Kisah Haru Tunanetra Indonesia di Australia

Reporter : Eko Huda S
Selasa, 9 September 2014 12:02
Kisah Haru Tunanetra Indonesia di Australia
Pemuda yang tengah menuntut ilmu di Universitas Flinders ini mengaku mendapat pelayanan yang sangat baik di dalam angkutan umum negeri Kanguru itu.

Dream - Ini kisah Jaka Ahmad. Mahasiswa tunanetra yang tengah menempuh pendidikan S2 program Social Work di Universitas Flinders, Adelaide, Australia. Pemuda yang karib disapa `Jack` ini mengaku mendapat pelayanan yang sangat baik di dalam angkutan umum Negeri Kanguru itu.

Seperti biasa, Jack melakukan hobinya, jalan-jalan dengan mengunakan bus umum. " Seperti di kota-kota lain yang pernah saya singgahi atau tinggal. Di Adelaide saya juga suka berpergian sendiri. Apalagi dengan menggunakan transportasi umum seperti bis atau kereta," kata Jack dikutip dari laman Australia Plus, Selasa 9 September 2014.

Selama ini, Jack sudah terbiasa dengan hiruk-pikuknya lalu lintas Jakarta yang semrawut. Sehingga, saat berada di Adelaide dengan kondisi lalulintas yang lebih tertata, bisa cepat menyesuaikan diri.

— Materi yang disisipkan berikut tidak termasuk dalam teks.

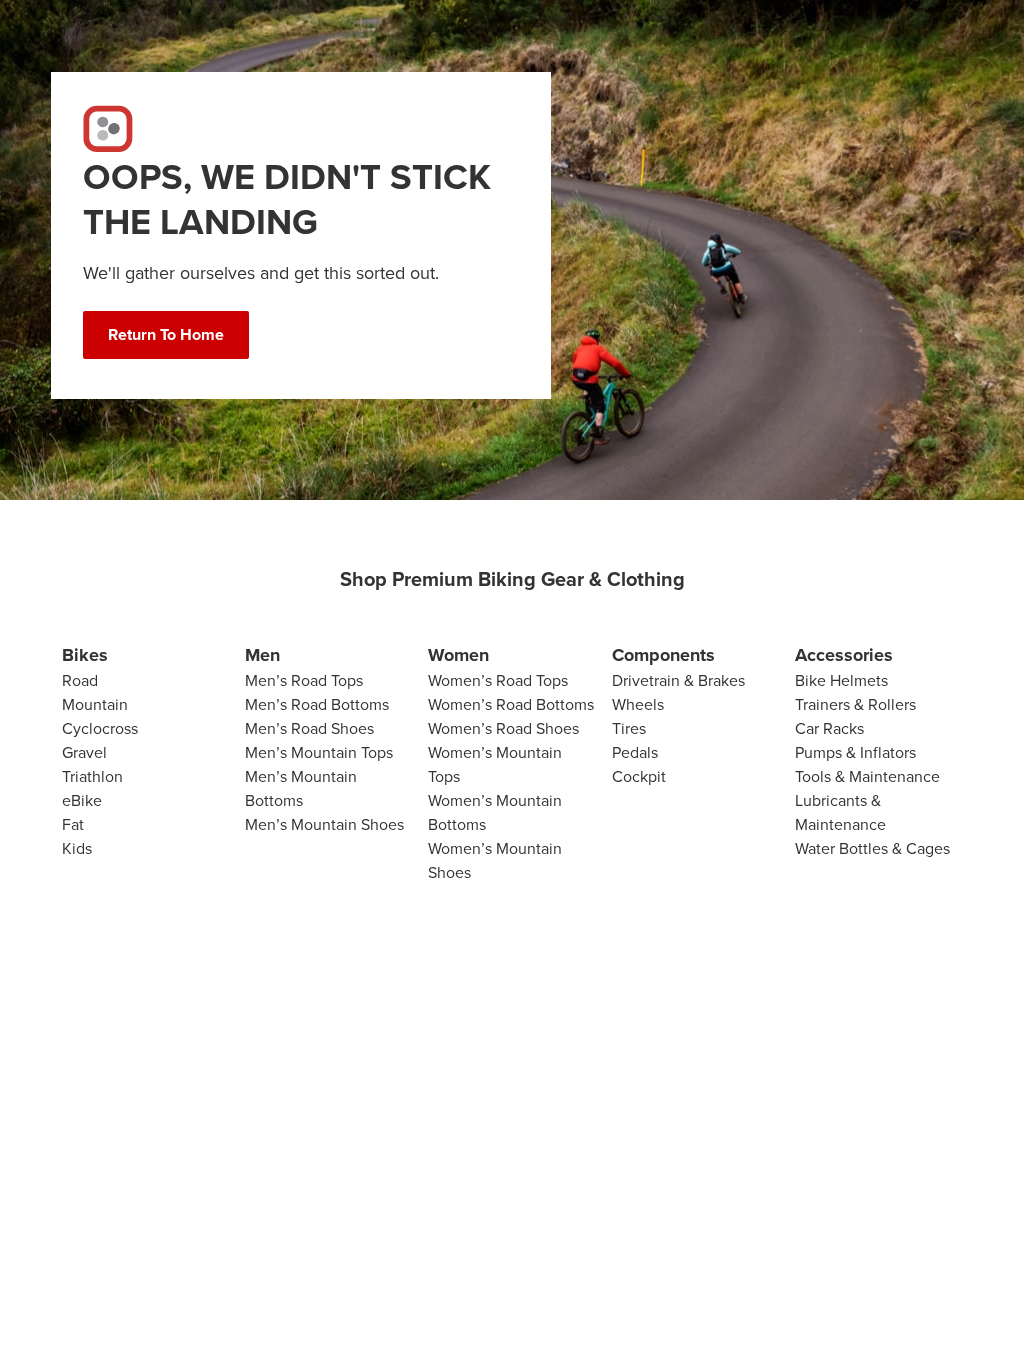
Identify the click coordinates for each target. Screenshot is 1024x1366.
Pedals (635, 752)
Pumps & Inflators (855, 752)
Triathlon (92, 776)
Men (262, 655)
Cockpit (639, 776)
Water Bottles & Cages (872, 848)
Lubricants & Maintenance (840, 812)
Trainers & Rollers (855, 704)
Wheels (638, 704)
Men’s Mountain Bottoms (301, 788)
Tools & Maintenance (867, 776)
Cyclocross (100, 728)
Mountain (95, 704)
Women (458, 655)
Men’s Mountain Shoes (324, 824)
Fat (73, 824)
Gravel (84, 752)
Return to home (166, 334)
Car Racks (829, 728)
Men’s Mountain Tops (319, 752)
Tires (629, 728)
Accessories (844, 655)
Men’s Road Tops (304, 680)
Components (663, 655)
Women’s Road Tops (498, 680)
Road (80, 680)
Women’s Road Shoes (503, 728)
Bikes (85, 655)
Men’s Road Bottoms (317, 704)
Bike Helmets (841, 680)
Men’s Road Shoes (309, 728)
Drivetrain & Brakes (678, 680)
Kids (77, 848)
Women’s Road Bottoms (511, 704)
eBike (82, 800)
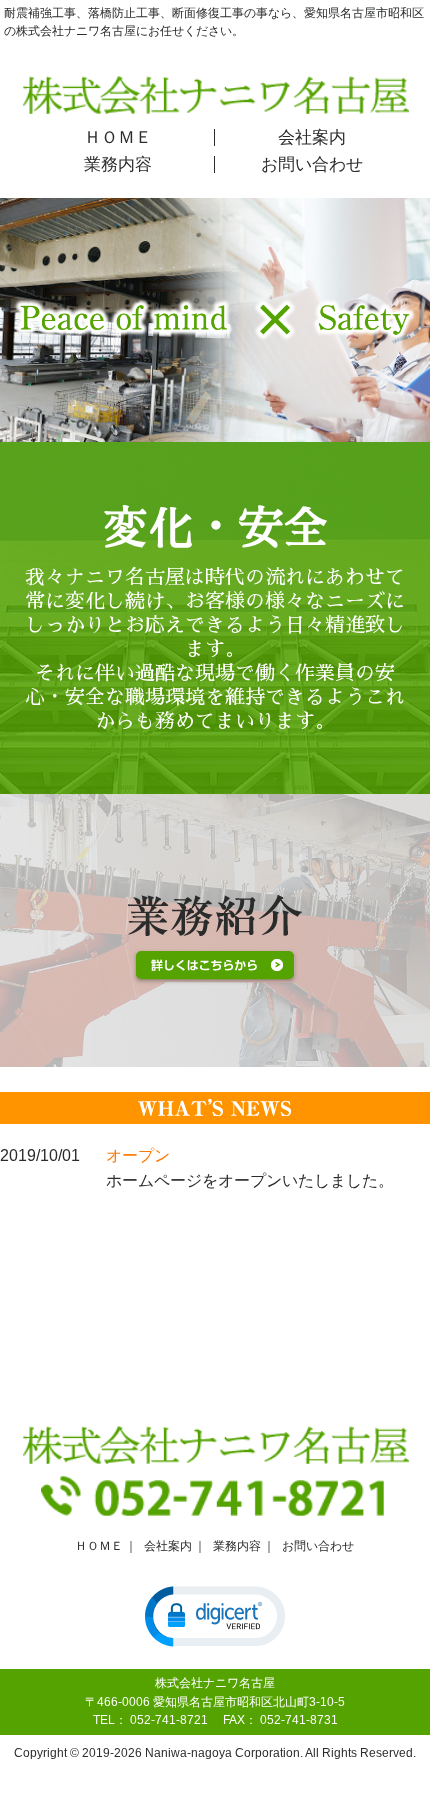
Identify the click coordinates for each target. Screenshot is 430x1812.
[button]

" Bayangkan saja, yang biasanya saya harus berlari, menghadang bus untuk menanyakan jurusannya, atau lompat dari bis ketika ingin turun dari bus yang tidak sepenuhnya berhenti."

Kini, Jack tinggal berdiri manis di pemberhentian bus dengan merentangkan tongkat putih. " Dan bus pun akan berhenti dengan sukarela, agar saya bisa menanyakan jurusan bus itu," tambah Jack yang merasa senang dengan kondisi lalu lintas Adelaide.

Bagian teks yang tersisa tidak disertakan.